_Alıştırma Amacı_.
Aşağıdaki alıntı metni iki cümleyle özetleyin.

_Alıntı Metin_.
--------

A. İstinaf Yoluna Başvuranlar

İlk Derece Mahkemesinin yukarıda belirtilen kararına karşı süresi içinde taraf vekillerince istinaf başvurusunda bulunulmuştur.

B. İstinaf Sebepleri

1.Davacı kadın vekili katılma yoluyla istinaf dilekçesinde; kadın lehine verilmeyen yoksulluk nafakası ile maddî-manevî tazminat ve iştirak nafakası miktarlarının yetersiz olduğu yönleriyle istinaf başvurusunda bulunmuştur.

2.Davalı erkek vekili istinaf dilekçesinde; bir tanıklarının dinlenmemiş olması, daha önce açılan ve açılmamış sayılmasına karar verilen boşanma davası henüz kesinleşmediği gibi yaptıkları derdestlik itirazının değerlendirmeye alınmamış olması, kusur belirlemesi, kadın lehine verilen maddî-manevî tazminat yönleriyle istinaf başvurusunda bulunmuştur.

C. Gerekçe ve Sonuç

Bölge Adliye Mahkemesinin yukarıdaki başlıkta tarih ve sayısı belirtilen kararı ile; davalı tarafından açıkça istinaf konusu yapılmayan boşanma hükmünün kesinleştiği, taraflar arasında ki önceki boşanma davasında verilen açılmamış sayılma kararının kesinleşmesi ve her iki davanın tarih aralığının ve dayanılan olayların birebir aynı olmaması dikkate alındığında derdestlik itirazının reddinde ve davalı yanın ölen tanığı Ali İhsan Danacı yerine tanık bildirmeyip başkaca tanığımız yok şeklinde beyanları dikkate alındığında, bir tanıklarının dinlenmediğine ilişkin istinaf başvurularının reddi gerektiği, kadının kusura ilişkin herhangi bir başvurusunun bulunmadığı, Mahkemece davalı aleyhine verilen kusurların ise ispatlandığı, tarafların ispatlanmış kusurları dikkate alındığında erkeğin ağır kusurlu olduğu, kusurlarının kadının kişilik haklarına zarar verdiği, kadın lehine maddî ve manevî tazminat verilmesinde yanlışlık bulunmadığı ancak tarafların ekonomik ve sosyal durumları, kusur durumu ve evli kalınan süre dikkate alındığında tazminat miktarlarının yetersiz olduğu, tarafların ekonomik ve sosyal durumları ile ortak çocuğun yaş ve ihtiyaç durumu dikkate alındığında Mahkemenin belirlediği iştirak nafakası miktarının yetersiz olduğu, kadının mesleğinin terzilik olduğu ve mesleğini işletmekte olduğu perde dükkanında devam ettirmekte olduğu bu haliyle düzenli bir işi ve geliri bulunduğu ve boşanmak ile yoksulluğa düşmeyeceği gerekçesiyle ile kadının istinaf başvurusunun iştirak nafakası ile tazminatların miktarları yönlerinden kabulü ile İlk Derece Mahkemesinin ilgili bentlerinin kaldırılarak yeniden esas hakkında hüküm kurmak suretiyle ortak çocuk için aylık 1.000,00 TL iştirak nafakasına, kadın için yasal faiziyle birlikte 40.000,00 TL maddî ve 35.000,00 TL manevî tazminata karar verilmiş, erkeğin tüm, kadının sair istinaf taleplerinin ise esastan reddine karar verilmiştir.

--------

_Kaynak Veriler_.
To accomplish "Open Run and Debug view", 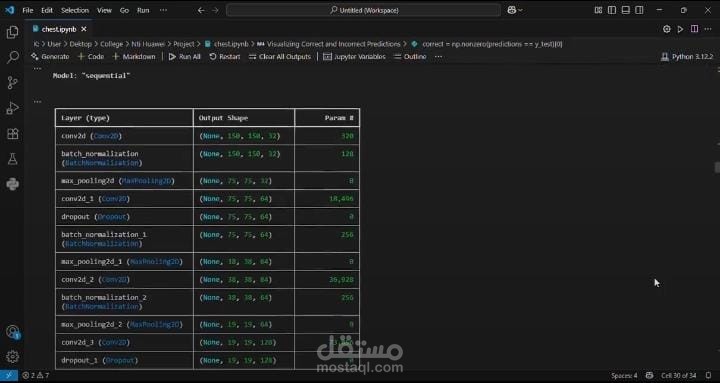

--------

_Doğru Cevap_.
İlk Derece Mahkemesinin kararına karşı kadın vekili, yoksulluk nafakası verilmemesi ile tazminat ve iştirak nafakası miktarlarının yetersizliği yönünden istinaf başvurusunda bulunmuştur. Erkek vekili ise bir tanığın dinlenmemesi, derdestlik itirazı, kusur belirlemesi ve kadın lehine verilen tazminatlar yönünden başvurmuş; Bölge Adliye Mahkemesi kadının başvurusunu iştirak nafakası ve tazminat miktarları yönünden kabul ederek ortak çocuk için aylık 1.000,00 TL iştirak nafakasına, kadın için yasal faiziyle birlikte 40.000,00 TL maddî ve 35.000,00 TL manevî tazminata hükmetmiş, erkeğin tüm, kadının diğer istinaf taleplerini ise esastan reddetmiştir.